3-methyl-2-[(1-methyl-2-phenyl-1H-indol-3-yl)azo]thiazolium chloride

Administrative data

Endpoint:

toxicity to aquatic plants other than algae

Type of information:

experimental study

Adequacy of study:

key study

Study period:

from 2017-11-01 to 2017-12-08, with the definitive exposure phase from 2017-11-29 to 2017-12-06.

Reliability:

1 (reliable without restriction)

Rationale for reliability incl. deficiencies:

guideline study

Data source

Materials and methods

GLP compliance:

yes

Test material

Sampling and analysis

Analytical monitoring:

yes

Details on sampling:

Determination of the test item
All test item concentrations and the control were analytically verified via HPLC-DAD at the start (0 day, fresh medium) and at the end of the exposure (7 days, old medium).

Test solutions

Vehicle:

no

Details on test solutions:

Preparation of the A stock solution with a nominal concentration of 100 mg test item/L
Test item solution was freshly prepared with dilution water and agitated until the solution was visually clear.

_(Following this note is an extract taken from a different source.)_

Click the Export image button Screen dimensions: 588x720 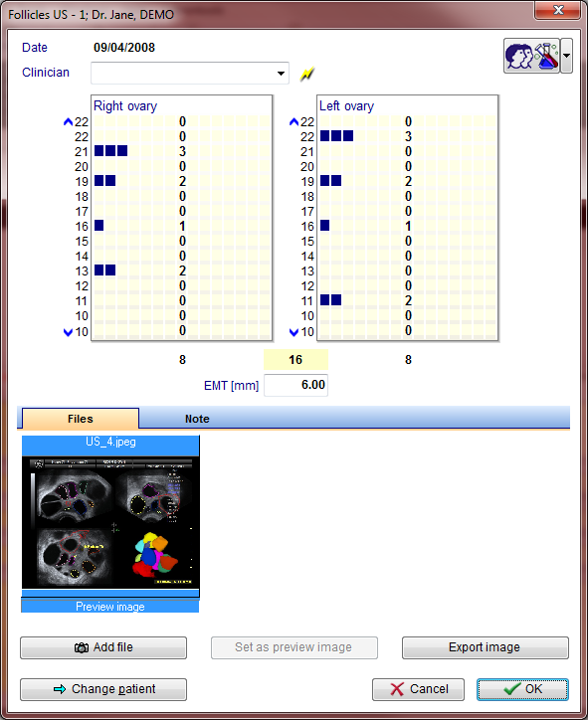click(x=486, y=647)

Test concentrations Out of the stock solution six dilution levels were prepared in a geometrical series with a separation factor of 4 and tested as follows: 0.00977 - 0.0391 – 0.156 – 0.625 – 2.50 – 10.0 mg/L, corresponding to the geometric mean measured test item concentration of: 0.00610 - 0.0119 – 0.112 – 0.558 – 2.32 – 9.47 mg/L.

Control Six replicates (without test item) were tested under the same test conditions as the test vessels.

Test organisms

Test organisms (species):

Lemna gibba

Details on test organisms:

Test organism
Duckweed, Lemna gibba, Lemnaceae, Arales, Arecidae, Monocotyledonae
Young, rapidly growing plants without visible lesions or discolouration (chlorosis) were used for the test.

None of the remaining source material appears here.